=== Data listing ===
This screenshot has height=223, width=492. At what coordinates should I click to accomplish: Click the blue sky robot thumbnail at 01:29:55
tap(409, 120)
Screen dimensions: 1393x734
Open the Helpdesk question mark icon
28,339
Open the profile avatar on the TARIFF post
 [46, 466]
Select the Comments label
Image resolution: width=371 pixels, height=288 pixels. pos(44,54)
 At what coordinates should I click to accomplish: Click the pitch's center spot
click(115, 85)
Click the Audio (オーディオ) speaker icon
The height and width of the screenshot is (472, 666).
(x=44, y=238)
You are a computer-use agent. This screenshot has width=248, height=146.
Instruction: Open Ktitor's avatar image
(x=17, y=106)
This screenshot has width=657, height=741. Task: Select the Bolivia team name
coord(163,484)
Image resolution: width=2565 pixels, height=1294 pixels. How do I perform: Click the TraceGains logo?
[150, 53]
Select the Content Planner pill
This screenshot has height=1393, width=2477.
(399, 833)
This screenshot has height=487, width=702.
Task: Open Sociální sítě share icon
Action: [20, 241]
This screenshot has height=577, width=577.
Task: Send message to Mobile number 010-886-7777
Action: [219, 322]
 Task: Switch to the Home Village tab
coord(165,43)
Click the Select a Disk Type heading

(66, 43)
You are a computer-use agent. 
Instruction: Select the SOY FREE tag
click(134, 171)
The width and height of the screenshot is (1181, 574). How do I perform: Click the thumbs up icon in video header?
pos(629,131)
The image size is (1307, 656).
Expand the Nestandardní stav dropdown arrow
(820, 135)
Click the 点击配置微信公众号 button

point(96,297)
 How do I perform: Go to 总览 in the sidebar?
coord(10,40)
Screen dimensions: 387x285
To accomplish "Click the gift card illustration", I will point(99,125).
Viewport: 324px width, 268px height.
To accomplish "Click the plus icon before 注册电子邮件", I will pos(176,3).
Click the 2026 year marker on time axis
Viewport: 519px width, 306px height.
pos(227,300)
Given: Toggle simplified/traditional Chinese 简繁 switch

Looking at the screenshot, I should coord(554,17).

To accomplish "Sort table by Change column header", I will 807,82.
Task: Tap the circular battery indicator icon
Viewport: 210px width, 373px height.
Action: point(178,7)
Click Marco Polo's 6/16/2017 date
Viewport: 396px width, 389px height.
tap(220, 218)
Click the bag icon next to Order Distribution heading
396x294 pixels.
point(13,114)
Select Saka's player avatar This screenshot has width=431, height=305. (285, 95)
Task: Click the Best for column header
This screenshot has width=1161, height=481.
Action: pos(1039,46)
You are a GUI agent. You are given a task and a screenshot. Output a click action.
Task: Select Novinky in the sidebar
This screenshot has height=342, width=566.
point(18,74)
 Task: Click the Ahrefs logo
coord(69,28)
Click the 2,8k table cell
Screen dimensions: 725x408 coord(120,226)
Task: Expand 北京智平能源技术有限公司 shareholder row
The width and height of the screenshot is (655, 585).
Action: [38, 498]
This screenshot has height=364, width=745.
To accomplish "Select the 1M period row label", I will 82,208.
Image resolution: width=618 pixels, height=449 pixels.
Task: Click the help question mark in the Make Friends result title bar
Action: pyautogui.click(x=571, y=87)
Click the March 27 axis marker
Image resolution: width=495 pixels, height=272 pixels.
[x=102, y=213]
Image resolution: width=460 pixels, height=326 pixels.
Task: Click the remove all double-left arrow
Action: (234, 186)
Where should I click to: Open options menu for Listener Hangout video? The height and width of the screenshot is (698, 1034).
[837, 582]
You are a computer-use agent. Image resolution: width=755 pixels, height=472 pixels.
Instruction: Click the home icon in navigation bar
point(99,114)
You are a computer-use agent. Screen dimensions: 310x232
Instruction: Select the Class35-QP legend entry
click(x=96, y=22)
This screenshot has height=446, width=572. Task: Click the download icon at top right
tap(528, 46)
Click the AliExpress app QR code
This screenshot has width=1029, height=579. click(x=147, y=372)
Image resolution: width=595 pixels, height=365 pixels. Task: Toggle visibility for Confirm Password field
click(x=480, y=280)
===
▶ Task to complete: Repeat the material word for word, leaving out no line.

▶ Output for this task:
This screenshot has height=223, width=492. At what coordinates should I click to accomplish: Click the blue sky robot thumbnail at 01:29:55
tap(409, 120)
Screen dimensions: 1393x734
Open the Helpdesk question mark icon
28,339
Open the profile avatar on the TARIFF post
 [46, 466]
Select the Comments label
Image resolution: width=371 pixels, height=288 pixels. pos(44,54)
 At what coordinates should I click to accomplish: Click the pitch's center spot
click(115, 85)
Click the Audio (オーディオ) speaker icon
The height and width of the screenshot is (472, 666).
(x=44, y=238)
You are a computer-use agent. This screenshot has width=248, height=146.
Instruction: Open Ktitor's avatar image
(x=17, y=106)
This screenshot has width=657, height=741. Task: Select the Bolivia team name
coord(163,484)
Image resolution: width=2565 pixels, height=1294 pixels. How do I perform: Click the TraceGains logo?
[150, 53]
Select the Content Planner pill
This screenshot has height=1393, width=2477.
(399, 833)
This screenshot has height=487, width=702.
Task: Open Sociální sítě share icon
Action: [20, 241]
This screenshot has height=577, width=577.
Task: Send message to Mobile number 010-886-7777
Action: [219, 322]
 Task: Switch to the Home Village tab
coord(165,43)
Click the Select a Disk Type heading

(66, 43)
You are a computer-use agent. 
Instruction: Select the SOY FREE tag
click(134, 171)
The width and height of the screenshot is (1181, 574). How do I perform: Click the thumbs up icon in video header?
pos(629,131)
The image size is (1307, 656).
Expand the Nestandardní stav dropdown arrow
(820, 135)
Click the 点击配置微信公众号 button

point(96,297)
 How do I perform: Go to 总览 in the sidebar?
coord(10,40)
Screen dimensions: 387x285
To accomplish "Click the gift card illustration", I will point(99,125).
Viewport: 324px width, 268px height.
To accomplish "Click the plus icon before 注册电子邮件", I will pos(176,3).
Click the 2026 year marker on time axis
Viewport: 519px width, 306px height.
pos(227,300)
Given: Toggle simplified/traditional Chinese 简繁 switch

Looking at the screenshot, I should coord(554,17).

To accomplish "Sort table by Change column header", I will 807,82.
Task: Tap the circular battery indicator icon
Viewport: 210px width, 373px height.
Action: point(178,7)
Click Marco Polo's 6/16/2017 date
Viewport: 396px width, 389px height.
tap(220, 218)
Click the bag icon next to Order Distribution heading
396x294 pixels.
point(13,114)
Select Saka's player avatar This screenshot has width=431, height=305. (285, 95)
Task: Click the Best for column header
This screenshot has width=1161, height=481.
Action: pos(1039,46)
You are a GUI agent. You are given a task and a screenshot. Output a click action.
Task: Select Novinky in the sidebar
This screenshot has height=342, width=566.
point(18,74)
 Task: Click the Ahrefs logo
coord(69,28)
Click the 2,8k table cell
Screen dimensions: 725x408 coord(120,226)
Task: Expand 北京智平能源技术有限公司 shareholder row
The width and height of the screenshot is (655, 585).
Action: [38, 498]
This screenshot has height=364, width=745.
To accomplish "Select the 1M period row label", I will 82,208.
Image resolution: width=618 pixels, height=449 pixels.
Task: Click the help question mark in the Make Friends result title bar
Action: pyautogui.click(x=571, y=87)
Click the March 27 axis marker
Image resolution: width=495 pixels, height=272 pixels.
[x=102, y=213]
Image resolution: width=460 pixels, height=326 pixels.
Task: Click the remove all double-left arrow
Action: (234, 186)
Where should I click to: Open options menu for Listener Hangout video? The height and width of the screenshot is (698, 1034).
[837, 582]
You are a computer-use agent. Image resolution: width=755 pixels, height=472 pixels.
Instruction: Click the home icon in navigation bar
point(99,114)
You are a computer-use agent. Screen dimensions: 310x232
Instruction: Select the Class35-QP legend entry
click(x=96, y=22)
This screenshot has height=446, width=572. Task: Click the download icon at top right
tap(528, 46)
Click the AliExpress app QR code
This screenshot has width=1029, height=579. click(x=147, y=372)
Image resolution: width=595 pixels, height=365 pixels. Task: Toggle visibility for Confirm Password field
click(x=480, y=280)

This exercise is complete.